Making Deer Beds

Just as we can affect whitetail feeding locations with food plots and more desirable native forages, we can also have a significant affect on deer bedding locations.

Making Deer Beds

Making Deer Bedding Areas

Most whitetail non-rut travels are between bedding and feeding. Just as we can affect feeding locations with food plots and more desirable native forages, we can also have a significant affect on bedding locations.

To create a whitetail bedding area, you'll need a chain saw, appropriate safety equipment and a good amount of elbow grease. First, select an acre of woods and then proceed to cut the trees within. When making the cut, begin it about 3 feet from the ground and cut down at a 45-degree angle, stopping about three-fourths of the way through. Now, the tree can be pushed over, or left for the wind to do it.

Called a hinge cut, one of its goals is to allow the branches to maintain a connection to the root system. Using this technique allows certain species, such as maples and oaks, to bend without completely breaking. With the hinge-like connection, the tree will to continue to grow, albeit at a much slower pace. To increase chances of survival, the cutting should be done in the winter, well before leaf-out. Keep in mind that some trees, such as poplar, birch and most pines, will often snap as they fall, but their tops still provide good bedding cover.

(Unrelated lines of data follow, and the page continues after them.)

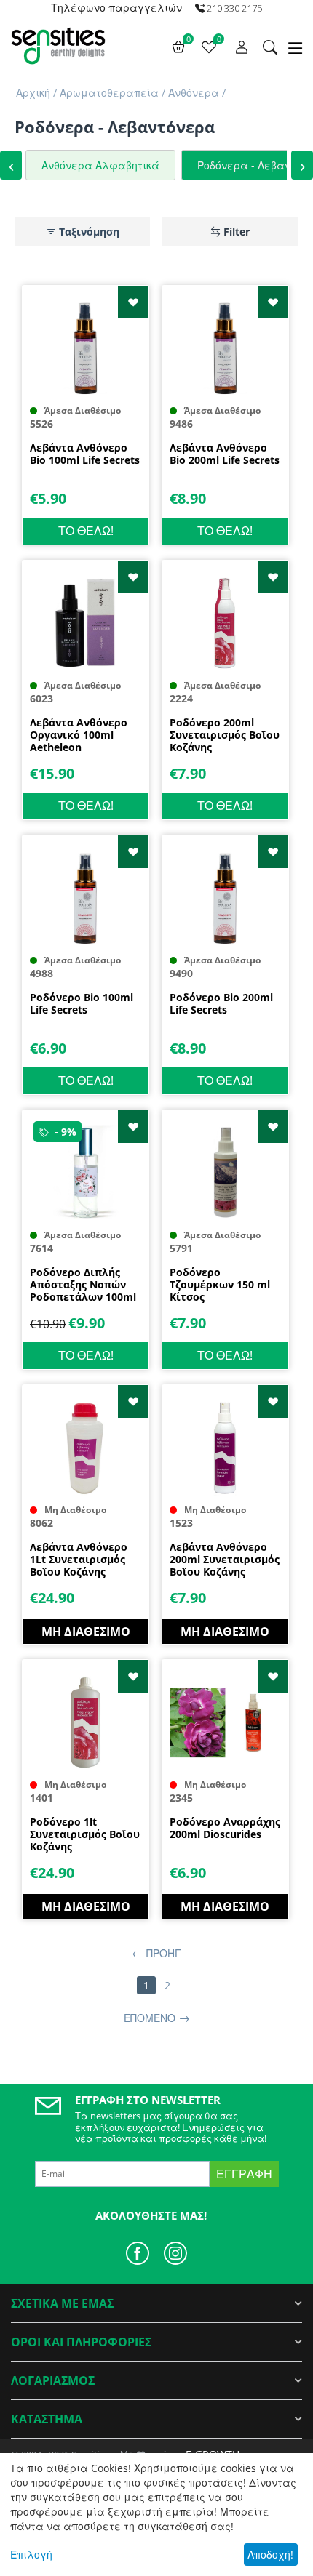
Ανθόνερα (193, 93)
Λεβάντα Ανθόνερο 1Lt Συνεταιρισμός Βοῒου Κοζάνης (78, 1559)
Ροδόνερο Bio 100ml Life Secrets (81, 1004)
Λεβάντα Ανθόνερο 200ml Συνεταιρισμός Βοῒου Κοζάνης (225, 1559)
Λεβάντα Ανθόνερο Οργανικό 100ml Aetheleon (78, 735)
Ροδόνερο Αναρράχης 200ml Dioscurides (225, 1828)
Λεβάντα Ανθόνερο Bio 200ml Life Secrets (225, 454)
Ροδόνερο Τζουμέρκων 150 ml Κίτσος (220, 1285)
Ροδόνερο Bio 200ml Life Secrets (221, 1004)
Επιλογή (31, 2554)
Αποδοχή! (270, 2554)
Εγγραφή (244, 2174)
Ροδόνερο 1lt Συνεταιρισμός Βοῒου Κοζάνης (85, 1834)
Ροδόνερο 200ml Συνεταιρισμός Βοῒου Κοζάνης (225, 735)
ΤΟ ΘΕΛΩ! (86, 531)
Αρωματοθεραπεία (109, 93)
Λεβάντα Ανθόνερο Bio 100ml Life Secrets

This technique immediately creates a thick tangle of cover, as well as a bounty of food. The forest floor receives increased sunlight, which promotes the growth of new greenery and saplings. Along with that, the hinge-cut trees that retain the root connection provide leafy growth for browse and buds during winter months.

An area of hinge-cut trees creates a thicket that whitetails will adopt as bedding cover.
An area of hinge-cut trees creates a thicket that whitetails will adopt as bedding cover.

To make these locations better still, we need to understand what deer seek for bedding. Although there are exceptions, you will find that most bedding sites offer a combination of:

• At least two escape routes.

• Either thick cover or good visibility.

• Conditions allowing them to use their sense of smell to cover their back.

Hinge cuts done with a plan provide the cover deer seek. Putting these efforts into locations that meet the other criteria on our list almost guarantees that deer will use them for bedding.

For example, let’s say we have a food plot along a creek bottom, flanked by ridges on each side. Applying our hinge-cutting technique on the ridge side, just below the crest, would give them everything they desired. Not only do they have the thick cover, the slope also provides visibility. By creating a bedding area on the sides of both ridges, deer would be able to choose which allowed the wind current to best cover them from the backside of the ridge. If they sensed danger, they could drop down, cut over, or dash along the ridge in either direction. Because Mother Nature rarely provides all of this, deer will pack into our constructed bedding sites.

A tool such as a Habitat Hook works well to push or pull a hinge-cut tree to the ground.
A tool such as a Habitat Hook works well to push or pull a hinge-cut tree to the ground.